A Reuters poll of leading Wall Street economists showed that the Federal Reserve is likely to start hiking interest rates again only in the first half of 2014, after a gap of more than five years, when it slashed them to near zero. The Fed, in December 2008, chopped rates to effectively zero, and also more than tripled the size of its balance sheet to around $2.9 trillion, in response to the deepest recession in decades. According to the poll, the large financial institutions expect the Fed to inject more money into the U.S. economy, but right now, the primary focus will be declaring a new explicit inflation target, and new rate projections. Majority of the financial institutions expect the median of Fed officials’ forecasts for the first interest rate hike to be in the first half of 2014. If the Fed can convince financial markets that it will delay monetary action, previously anticipated, long-term interest rates could drop as the new information will be priced in by investors. The central bank, in view of the recent improvements in the US economy, will probably not reveal any concrete intention of additional bond purchases, but will leave the option open, in case the European banking crisis spills over into the United States.

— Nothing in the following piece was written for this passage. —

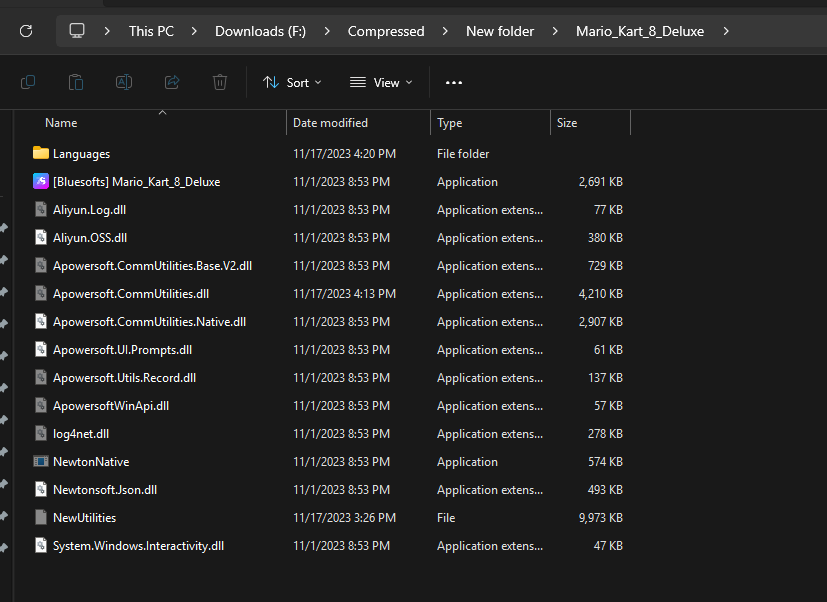The image size is (827, 602).
Task: Click the Paste icon in toolbar
Action: point(76,82)
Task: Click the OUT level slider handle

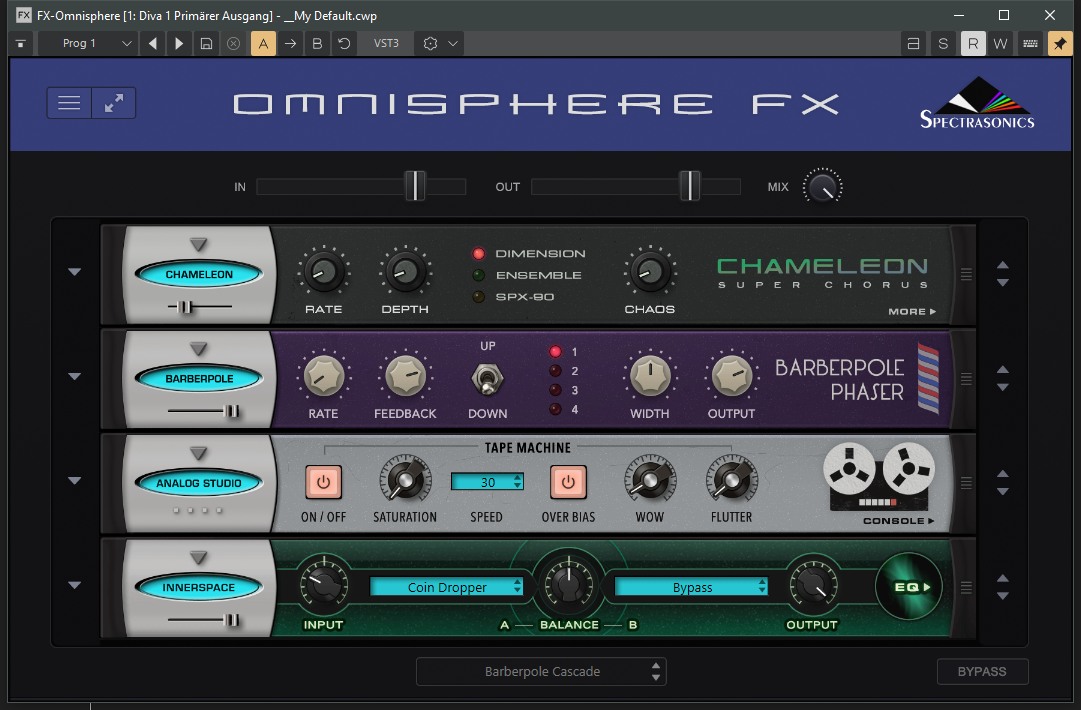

In an effort to provide a greater insight to financial markets and the public, the Fed will start a new practice of announcing policymakers’ interest rate projections when the two-day meeting ends on Wednesday. While the general consensus is that the U.S. economy, in the last three months of 2011, grew at a 3 percent annual rate, Fed officials in all likelihood will not give any explicit hints of further monetary easing. However, many analysts think that if the European crisis deepens, the U.S. recovery will also be affected, and that might prompt the Fed to get into another round of bond buying, probably one focusing on mortgage debt.

The Fed will release a statement at 12:30 p.m., outlining its views on the economy and monetary policy, and at 2 p.m., the rate projections, along with regular quarterly economic forecasts, will be released.